_Consignes_
• 1. Quelles boissons sont citées dans l'extrait sur la réparation ?
• 2. D'après l'extrait sur la réparation, que demande-t-on à la personne à qui l'on donne un ordinateur ?
• 3. Reprenez l'extrait sur la réparation à la suite de sa dernière phrase.

_Extrait du document_
=======
Ça veut dire aussi prendre soin et qui dit prendre soin d’un objet, c’est qu’on est capable de prendre soin des autres, de soi, des objets des autres et des autres personnes autour de soi, de l’environnement et des siens au sens large, de sa communauté d’intérêt, de ses communautés d’intérêt. Donc, les lieux conviviaux d’autoréparation ou autres sont aussi des apprentissages de faire quelque chose ensemble au-delà de sa famille, son couple, ses amis, etc. ; ça permet donc cela. Ça permet aussi de faire autre chose que consommer ensemble, qu’aller boire une bière ensemble, même si j’adore boire une bière avec d’autres gens, mais ça permet de faire d’autres choses ensemble.

Paul Dumayet : On peut même boire une bière et réparer.

Isabelle Carrère : Et en même temps réparer, tout à fait ! Je dis une bière, ça pourrait être du vin ou un jus de fruit, on peut boire ce qu’on veut.
L’autre chose qui est importante, après je m’arrête pas, non, il y a encore deux choses que je voulais dire sur la question du sens.
Il y a aussi la question du sens politique qui est le droit d’usage : à partir du moment où on s’autorise à réparer quelque chose, on le répare soit pour soi, soit on le répare pour qu’il continue une vie même chez d’autres ou avec d’autres. À Antanak, notamment, on n’est vraiment pas pour la question de la propriété. On pense qu’on n’a pas besoin d’être propriétaire d’un objet pour s’en servir, donc, on milite pour un droit d’usage et, petit à petit, ça passe aussi dans l’esprit des gens. Quand on leur dit « cet ordinateur est pour toi, on te le donne. La seule chose qu’on te demande c’est de nous le rapporter le jour où tu n’en as plus besoin pour qu’on puisse leur redonner à quelqu’un d’autre », et ça commence bien à rentrer ça aussi, c’est plutôt pas mal.
=======
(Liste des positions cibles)
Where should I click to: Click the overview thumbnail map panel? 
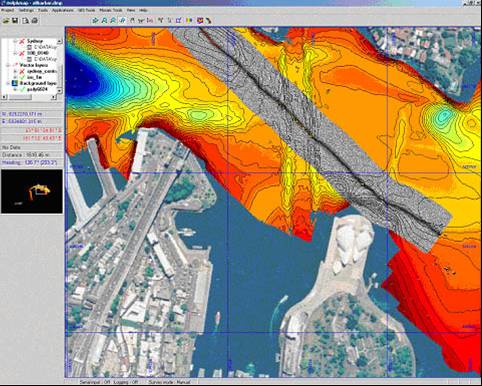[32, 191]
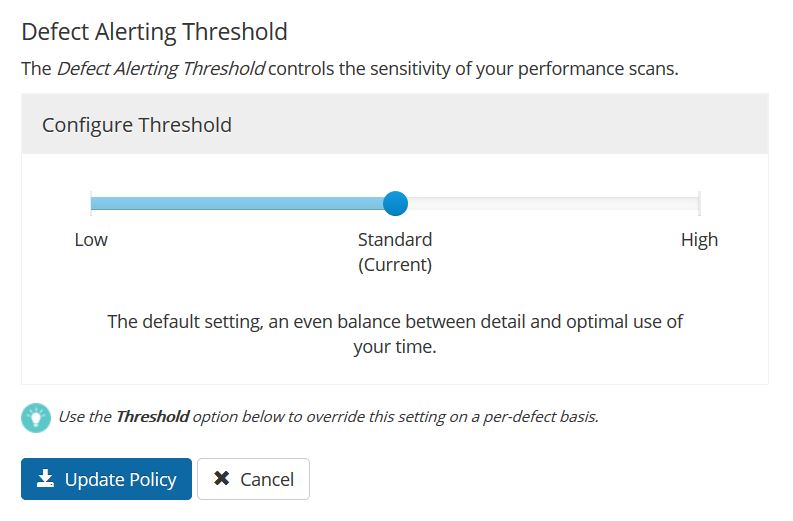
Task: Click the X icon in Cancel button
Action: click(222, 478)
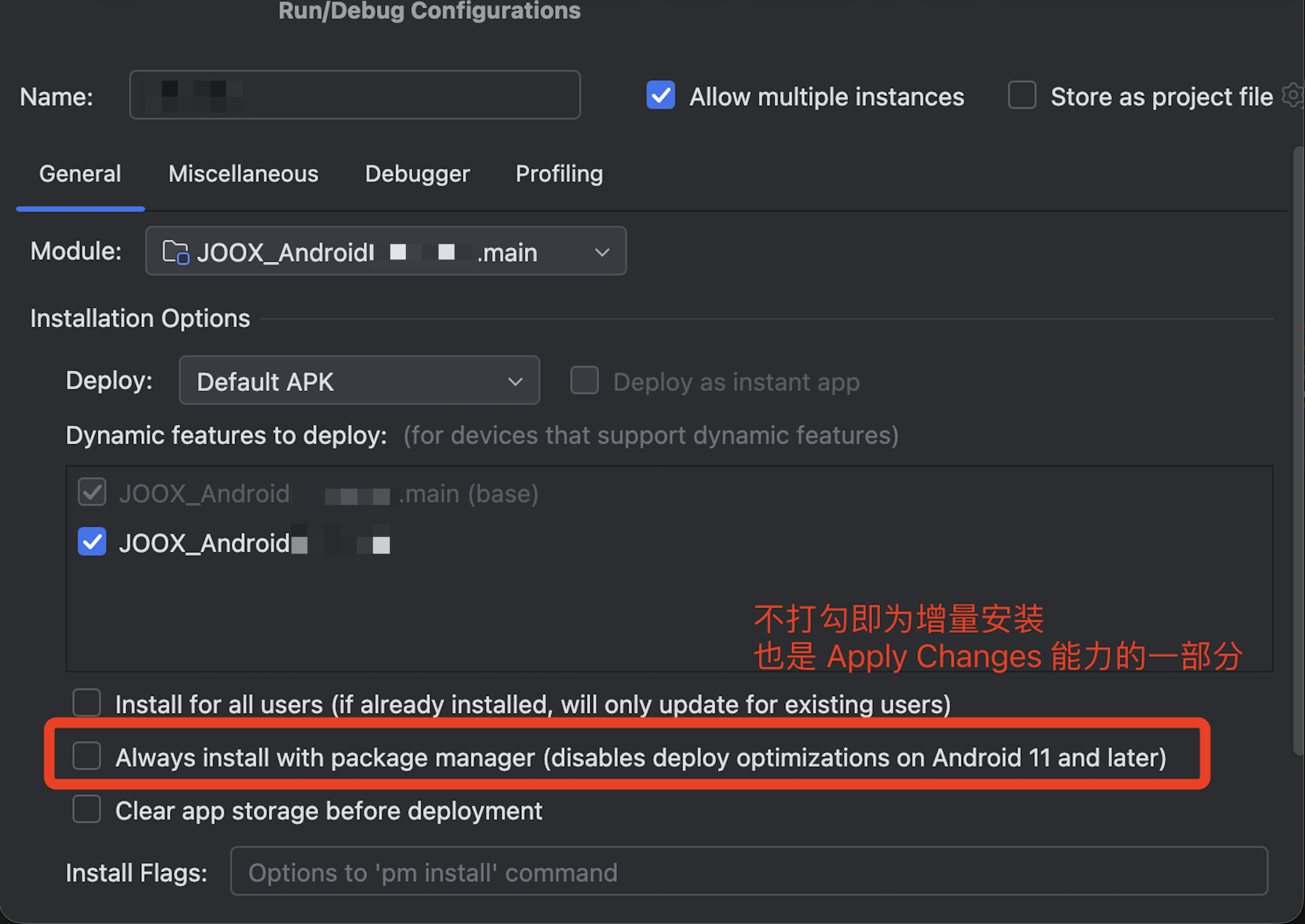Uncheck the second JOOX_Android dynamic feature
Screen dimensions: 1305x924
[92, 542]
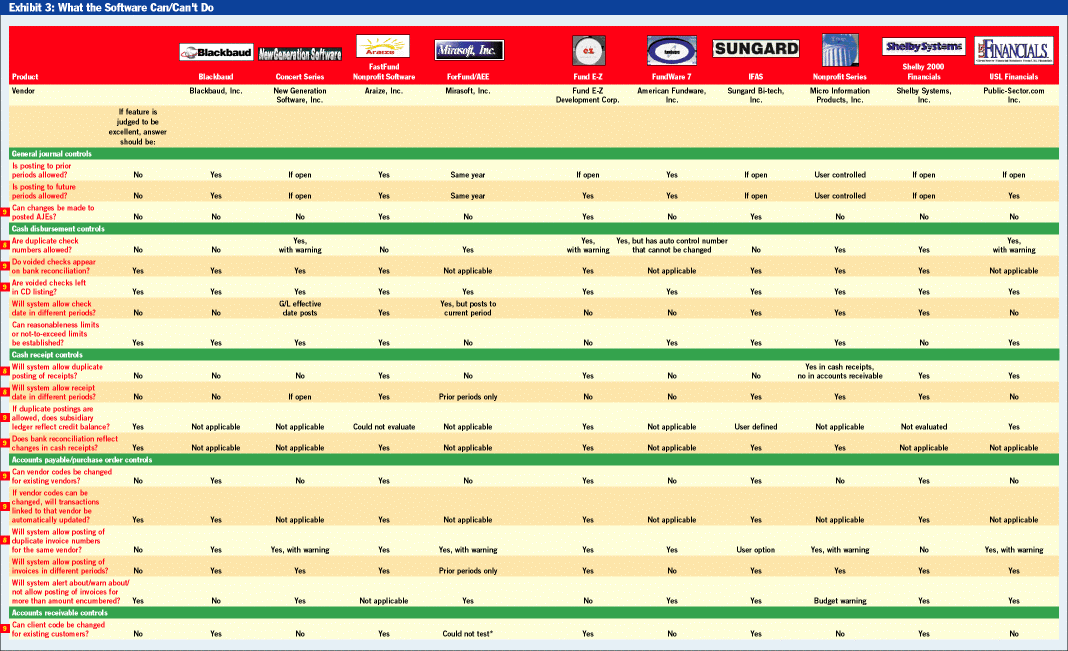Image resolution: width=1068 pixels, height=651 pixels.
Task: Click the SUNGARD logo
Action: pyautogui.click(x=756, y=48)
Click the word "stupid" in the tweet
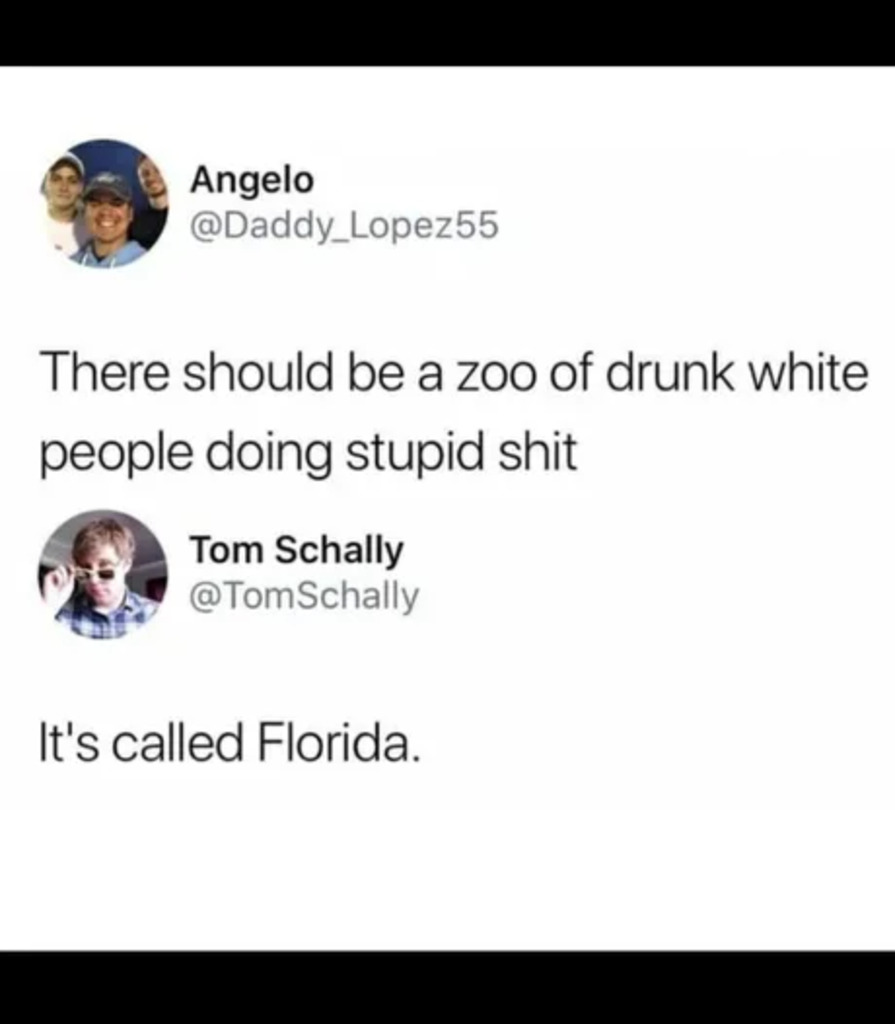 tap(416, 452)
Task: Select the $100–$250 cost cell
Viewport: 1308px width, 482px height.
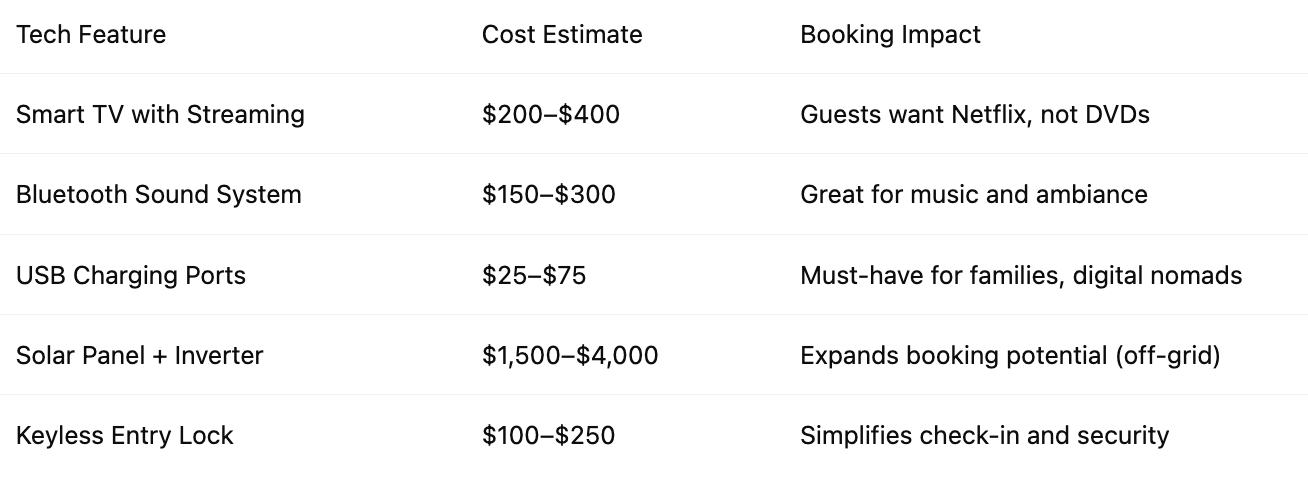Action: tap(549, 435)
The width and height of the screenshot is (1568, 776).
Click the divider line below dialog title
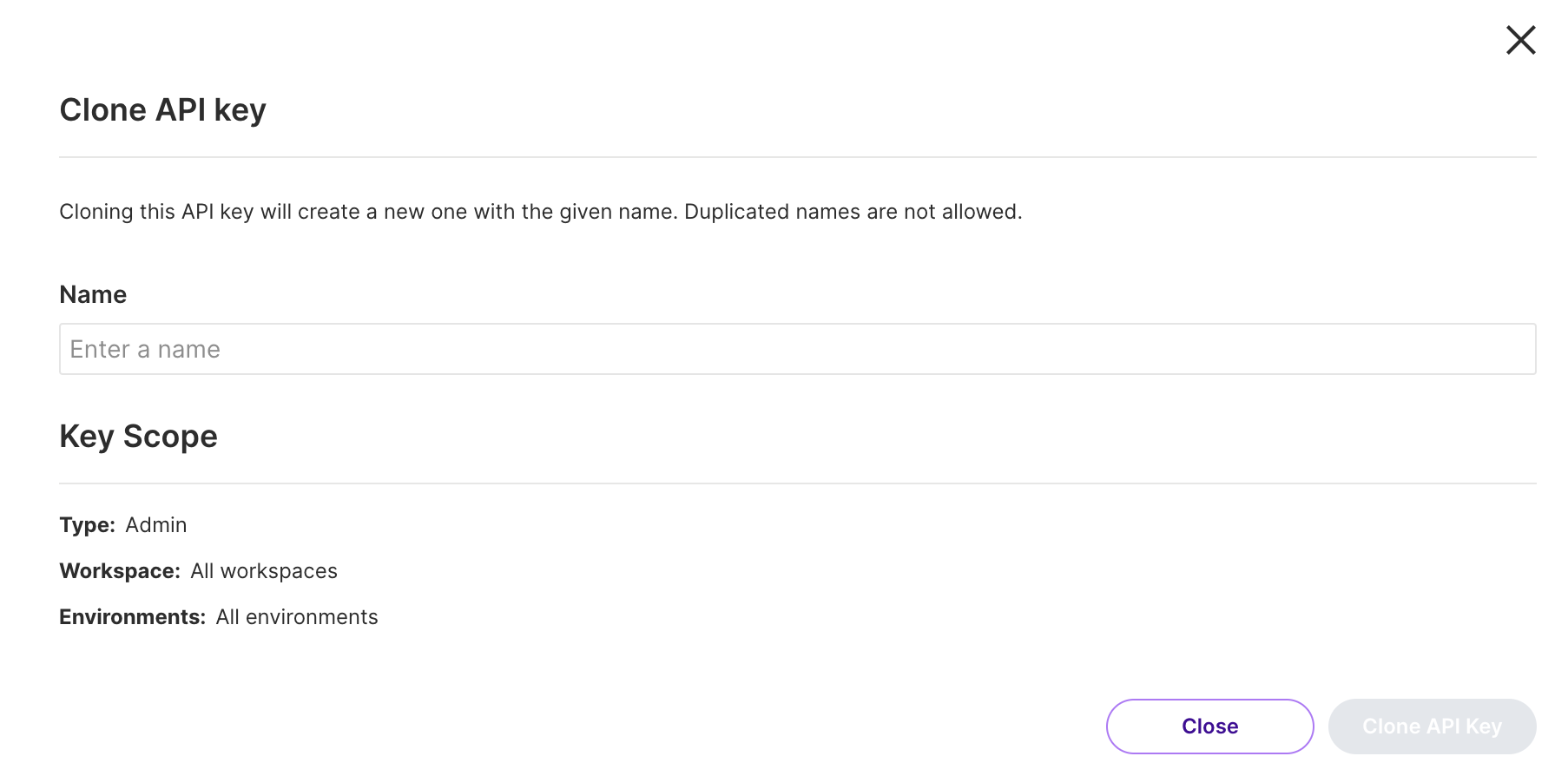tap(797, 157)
=======
_Réponses_
• 1. La bière, le vin et le jus de fruit.

• 2. De le rapporter le jour où elle n'en a plus besoin, pour qu'il puisse être redonné à quelqu'un d'autre.

• 3.
Paul Dumayet : Vous avez déjà des adhérents qui ont rapporté des ordinateurs.

Isabelle Carrère : Oui absolument. Soit quelqu’un le rapporte en disant « maintenant ma situation a changé, j’ai besoin d’un ordinateur portable alors que j’avais pris un fixe » ou bien « d’un portable qui soit plus qualifié, plus calibré parce que je vais faire de la vidéo », je dis n’importe quoi. Oui, il y a ça, et aussi des gens qui ont dit, et c’est là où on n’a pas gagné mais ce n’est pas grave, « je vous rapporte l’ordinateur parce qu’en fait je m’en suis acheté un », et c’est une des limites, on le verra à autre moment, peut-être dans le point 2 ou 3 de tes questions, mais c’est une des limites aussi sur la capacité des gens à trouver sur le temps long c’est vrai.
Et puis, je ne peux pas ne pas dire, quand même, un mot du Libre ; je ne sais pas si ça parle à tout le monde dans le public et à la radio. C’est cette question des systèmes d’exploitation qui ne sont pas privateurs, propriétaires, ce sont donc toutes les distributions sous GNU/Linux qui permettent de se libérer de l’obligation d’acheter toujours de nouvelles licences, puis un matériel qui suit la licence, etc.
J’arrête là ! Je pourrais parler trois heures !

Paul Dumayet : Benoit, j’ai l’impression qu’Isabelle t’a regardé. Vas-y.

13’ 38

Benoit Engelbach : Je pense qu’elle a dit beaucoup de choses. Sur la dimension écologique de la réparation, en plus de l’évitement de l’extraction de nouvelles ressources, il y a aussi le fait que, notamment sur un ordinateur ou un smartphone, la consommation d’énergie est beaucoup plus importante pour la fabrication que pour l’utilisation, donc c’est aussi de l’énergie évitée, et puis il y a tous les transports pour que le matériel vienne de Chine jusque jusqu’en Europe, là où il est acheté. Tu as dit le principal sur la dimension écologique.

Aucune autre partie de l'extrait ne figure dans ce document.